Last night’s UNDERGROUND was a wild and crazy ride. If you’re among those who found last week’s “Minty” too slow and heavy on the dialogue (or better put monologue), you’ll likely be a fan of the kinetic and action-packed “28.” In fact, it might just be the finest episode of the season.
First things first, we finally learn the fate of Cato who’s been ensnared by season two’s top antagonist Patty Cannon. While Cannon pulled August’s strings through promises of revenge and ample liquor, she gets to Cato first by breaking him. Remember that Cato has gone through a meteoric rise in season two, not just with respect to his station but also, in a way, his morality.
Sure one can question Cato’s ostentatious lifestyle and money worship, but the free Cato of the north was finally actually working toward something bigger than himself. And while it was easy to anticipate Cato’s fall, that doesn’t mean it was any easier to watch. After a heavy dose of pummeling and torture by Cannon and her goons, Cato comes out on the other side forced to aid and abet another wicked enterprise — abducting and selling freed blacks back into slavery.
This is somewhat of a twist for Cannon, who for most of this season has put a bullseye on Tubman and the Macon 7. But Cannon isn’t one to pass up any money-making enterprise, and black bodies free or unfree are at her whim. This is a tough lesson for Cato, who believed his newfound wealth made him bulletproof in antebellum America. Money might talk, but only for those who are considered fully human in the first place.
In a standout but somewhat familiar scene, Cannon and team set up shop and engage in skeet shooting.

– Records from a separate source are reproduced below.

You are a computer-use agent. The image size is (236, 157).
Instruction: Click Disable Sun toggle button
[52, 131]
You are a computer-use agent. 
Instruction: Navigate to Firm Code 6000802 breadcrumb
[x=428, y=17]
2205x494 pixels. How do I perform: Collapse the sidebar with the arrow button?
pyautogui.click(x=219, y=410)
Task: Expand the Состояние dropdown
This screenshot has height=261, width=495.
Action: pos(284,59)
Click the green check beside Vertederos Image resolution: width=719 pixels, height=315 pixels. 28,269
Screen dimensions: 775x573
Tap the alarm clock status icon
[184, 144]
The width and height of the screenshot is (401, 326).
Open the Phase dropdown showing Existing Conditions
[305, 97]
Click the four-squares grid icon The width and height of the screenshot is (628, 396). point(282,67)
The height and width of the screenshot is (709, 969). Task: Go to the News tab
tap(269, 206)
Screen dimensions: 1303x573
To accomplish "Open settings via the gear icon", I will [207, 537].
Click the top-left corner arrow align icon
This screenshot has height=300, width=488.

The few white men who’ve come along for the ride this time seem somewhat progressive (well, they call blacks “Negroes”) but Cannon aims to disabuse them of that notion. She hands the shotgun to Cato in what first seems to be a test of whether a black man can shoot with skill. But when Cato unsurprisingly turns the gun toward Cannon and discovers that it’s empty, the whole band laughs at Cato’s expense. Again, Cato is at Cannon’s whim.
Things get downright tough to watch when Cato befriends and then betrays a free black man and brings him to Cannon. Not too long ago, Cato was that free man. Now, he’s doing whatever he can to save his hide and, I shouldn’t neglect to mention, his love Devi’s. But when his British love discovers that Cato made an awful deal (each of them is to abduct dozens of freedmen each in exchange for their freedom), Devi is crushed and seems finally done with him for good. For Devi the choice is simple. She’d rather be a slave than subject many others to the system.
Rosalee and Noah, meanwhile, make their much anticipated arrival back on the Macon plantation. Things have totally changed, of course, and this is a case of the audience being far ahead of our heroes. Still, the writers do have a few tricks up their sleeves. Noah retrieves a book of slave names to find out where the family might have sold Ernestine. Rosalee, all the while, goes to get James from the big house. Noah’s part of the plan is executed without too many surprises.
But when Rosalee arrives to rescue James, he cries out for help which alerts the whole planation. Wow! I was shocked by this moment, but also unsure of what to make of it. Is this really what you could call a betrayal? The episode ends with brutal overseer Bill Meeks, who somehow is still alive and drunk as ever, branding Rosalee with a helpless Noah watching from a distance.
Away from the Macon planation, Ernestine and Clara’s relationship really takes an interesting turn. Last we caught up with the two, it seemed that Ernestine was still very much pulling the strings here. Clara was the student and ‘Stine was the teacher. But Clara now seems determined that she can amass more power than Ernestine ever did in her heyday.
In a shocking moment, she tells Master Matthew that Ernestine is planning her escape. When Matthew and his band make their way toward the slave quarters, Clara, in a long flowing dress, leads the charge. Of course Ernestine is long gone, but that sequence fully spoke to the newfound and quite surprising standing that Clara now has here. I’m guessing that much like Cato, it won’t be long before Clara’s fortune also changes.